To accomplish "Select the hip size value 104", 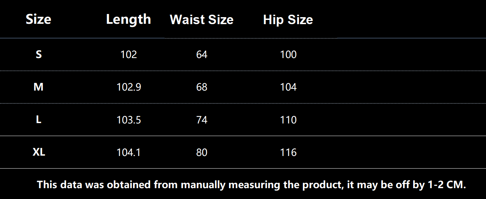I will point(288,87).
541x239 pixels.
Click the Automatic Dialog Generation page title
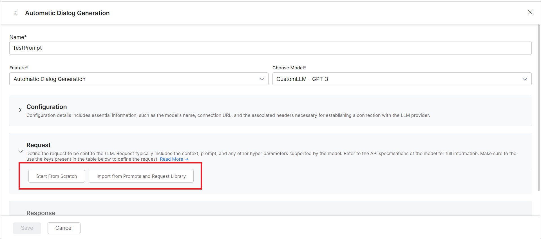click(67, 13)
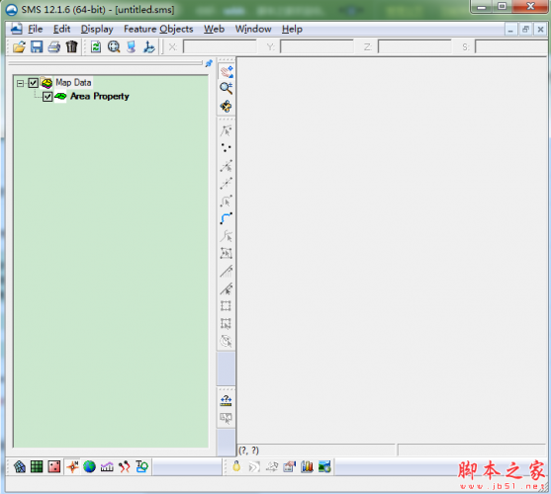Viewport: 551px width, 494px height.
Task: Click the trash can Delete icon
Action: pyautogui.click(x=71, y=46)
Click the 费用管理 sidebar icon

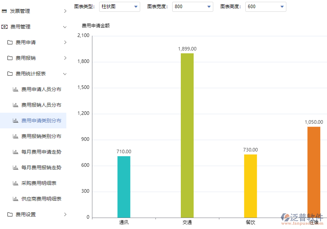coord(4,27)
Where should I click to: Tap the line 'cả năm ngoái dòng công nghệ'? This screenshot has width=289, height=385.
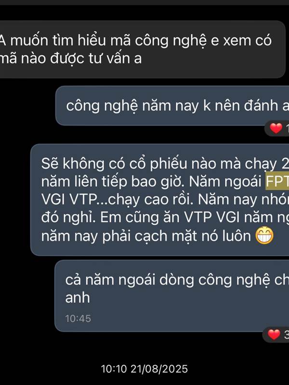(177, 280)
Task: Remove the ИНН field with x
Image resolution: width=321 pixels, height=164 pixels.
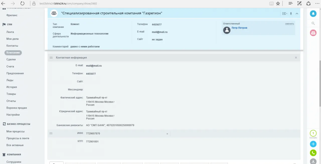Action: (x=167, y=134)
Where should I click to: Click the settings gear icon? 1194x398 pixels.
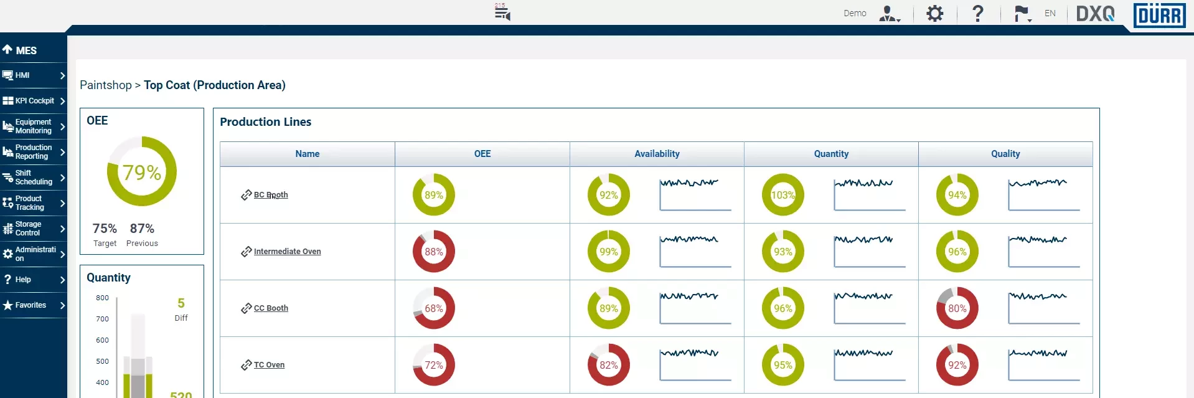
____
__Assignment__. Give back an exact copy of only the lines from the one with "Click the Automatic" through the final line of the material, both included. Pictures do not belong in it.

__Response__.
Click the Automatic Dialog Generation page title
click(67, 13)
Viewport: 551px width, 494px height.
Task: Click the trash can Delete icon
Action: pyautogui.click(x=71, y=46)
Click the 费用管理 sidebar icon

coord(4,27)
Where should I click to: Tap the line 'cả năm ngoái dòng công nghệ'? This screenshot has width=289, height=385.
(177, 280)
Task: Remove the ИНН field with x
Image resolution: width=321 pixels, height=164 pixels.
Action: (x=167, y=134)
Where should I click to: Click the settings gear icon? 1194x398 pixels.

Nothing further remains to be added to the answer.